Where can we turn to cut the deficit? We must make cuts in military spending. Yes, we need a strong defense to protect the country but what we actually have is a strong offense the funding of which could help collaspe our economy the same way military spending did to the USSR. Jim Wallis writes:
In a preliminary analysis of this budget, Lawrence Korb, former assistant secretary of defense under Ronald Reagan, and other defense experts said that:A close analysis of the FY 2011 defense budget reveals that it does not go far enough to impose real fiscal discipline on our defense spending … There are a number of reasonable cuts that could be made to this portion of the budget without sacrificing national security or undermining our troops.
Congressman Barney Frank was also at Davos and told me that he is proposing a 25 percent cut in the military budget. He said he will need help from the faith community. I support his effort, and we will saying more about it as details emerge.

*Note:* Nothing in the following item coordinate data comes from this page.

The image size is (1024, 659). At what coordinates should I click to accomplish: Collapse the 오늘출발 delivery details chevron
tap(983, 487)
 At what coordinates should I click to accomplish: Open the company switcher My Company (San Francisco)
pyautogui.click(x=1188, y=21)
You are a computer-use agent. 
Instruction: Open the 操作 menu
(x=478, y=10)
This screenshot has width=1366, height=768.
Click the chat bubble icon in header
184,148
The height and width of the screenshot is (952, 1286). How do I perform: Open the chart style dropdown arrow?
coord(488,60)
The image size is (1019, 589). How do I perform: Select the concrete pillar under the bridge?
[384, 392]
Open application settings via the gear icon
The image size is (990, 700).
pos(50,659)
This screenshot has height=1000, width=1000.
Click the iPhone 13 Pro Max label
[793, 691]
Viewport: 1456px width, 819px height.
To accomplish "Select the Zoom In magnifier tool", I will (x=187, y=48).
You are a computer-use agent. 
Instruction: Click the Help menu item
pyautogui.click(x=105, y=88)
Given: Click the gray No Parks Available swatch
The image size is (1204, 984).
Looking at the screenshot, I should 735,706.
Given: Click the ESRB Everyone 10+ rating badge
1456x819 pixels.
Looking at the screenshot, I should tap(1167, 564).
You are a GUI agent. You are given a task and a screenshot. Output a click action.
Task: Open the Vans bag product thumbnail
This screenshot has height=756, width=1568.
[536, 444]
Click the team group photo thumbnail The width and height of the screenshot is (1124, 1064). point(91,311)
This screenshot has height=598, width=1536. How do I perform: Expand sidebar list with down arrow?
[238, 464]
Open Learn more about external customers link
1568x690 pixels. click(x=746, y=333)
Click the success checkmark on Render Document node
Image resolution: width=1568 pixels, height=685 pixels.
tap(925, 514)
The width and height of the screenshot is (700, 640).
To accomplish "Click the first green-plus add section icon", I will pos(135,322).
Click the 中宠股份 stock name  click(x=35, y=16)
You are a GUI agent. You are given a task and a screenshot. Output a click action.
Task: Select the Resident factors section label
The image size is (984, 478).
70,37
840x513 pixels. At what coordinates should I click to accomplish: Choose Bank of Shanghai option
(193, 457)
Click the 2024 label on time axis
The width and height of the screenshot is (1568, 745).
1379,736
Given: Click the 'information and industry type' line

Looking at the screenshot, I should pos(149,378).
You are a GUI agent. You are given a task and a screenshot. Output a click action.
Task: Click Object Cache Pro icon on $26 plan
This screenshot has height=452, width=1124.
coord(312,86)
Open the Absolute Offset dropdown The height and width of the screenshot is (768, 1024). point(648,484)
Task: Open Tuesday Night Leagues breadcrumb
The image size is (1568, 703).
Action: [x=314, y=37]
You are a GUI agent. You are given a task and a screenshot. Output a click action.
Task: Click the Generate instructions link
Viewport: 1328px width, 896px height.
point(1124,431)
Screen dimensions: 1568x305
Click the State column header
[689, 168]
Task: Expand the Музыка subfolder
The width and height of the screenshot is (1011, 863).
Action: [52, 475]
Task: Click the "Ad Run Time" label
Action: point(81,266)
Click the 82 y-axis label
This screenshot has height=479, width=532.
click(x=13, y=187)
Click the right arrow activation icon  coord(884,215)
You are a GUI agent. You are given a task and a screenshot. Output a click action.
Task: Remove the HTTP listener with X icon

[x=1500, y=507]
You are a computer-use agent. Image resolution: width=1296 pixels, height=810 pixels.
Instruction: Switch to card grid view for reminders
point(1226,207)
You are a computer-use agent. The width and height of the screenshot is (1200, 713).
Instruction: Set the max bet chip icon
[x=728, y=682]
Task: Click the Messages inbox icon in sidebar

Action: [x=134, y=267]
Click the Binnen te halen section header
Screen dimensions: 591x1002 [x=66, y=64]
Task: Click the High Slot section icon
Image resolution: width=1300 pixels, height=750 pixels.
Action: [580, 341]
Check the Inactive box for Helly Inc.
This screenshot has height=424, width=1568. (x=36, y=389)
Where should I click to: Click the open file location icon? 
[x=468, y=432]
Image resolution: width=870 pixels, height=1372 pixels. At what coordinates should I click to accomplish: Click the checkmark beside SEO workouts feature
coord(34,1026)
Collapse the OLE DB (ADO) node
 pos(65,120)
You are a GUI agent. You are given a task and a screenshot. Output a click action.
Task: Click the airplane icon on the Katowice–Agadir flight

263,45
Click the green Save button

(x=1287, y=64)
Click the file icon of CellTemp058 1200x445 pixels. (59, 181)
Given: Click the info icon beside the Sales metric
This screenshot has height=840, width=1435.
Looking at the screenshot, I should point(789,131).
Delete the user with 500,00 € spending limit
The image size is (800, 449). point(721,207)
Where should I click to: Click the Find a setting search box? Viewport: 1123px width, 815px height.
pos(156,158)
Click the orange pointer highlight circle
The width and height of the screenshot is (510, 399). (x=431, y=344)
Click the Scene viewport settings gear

The wars we have been fighting are a huge part of the massive deficit we now face, wars that I have also challenged on many other grounds. It’s time to stop subsidizing the shameful profits of the “military industrial complex” that former President Eisenhower warned us about long ago. I personally would favor spending more on the returning veterans who are too often abandoned when their service is over. But cut the defense contractors who serve their own profits much more than any true idea of national security. Protect the veterans, cut the contractors. Now there is one way to attack the deficit.
We in the faith community say we subscribe to the biblical injunction to “beat our swords into plowshares.” So let’s be in the middle of the budget deficit debate and push hard for the right priorities.
Click here to tell the president to cut military spending.
Overall, the president's budget sets the right tone and direction but there is plenty of room for improvement as Congress considers how to best play their role in getting the United State out of the economic crisis handed to us by the Bush Administration.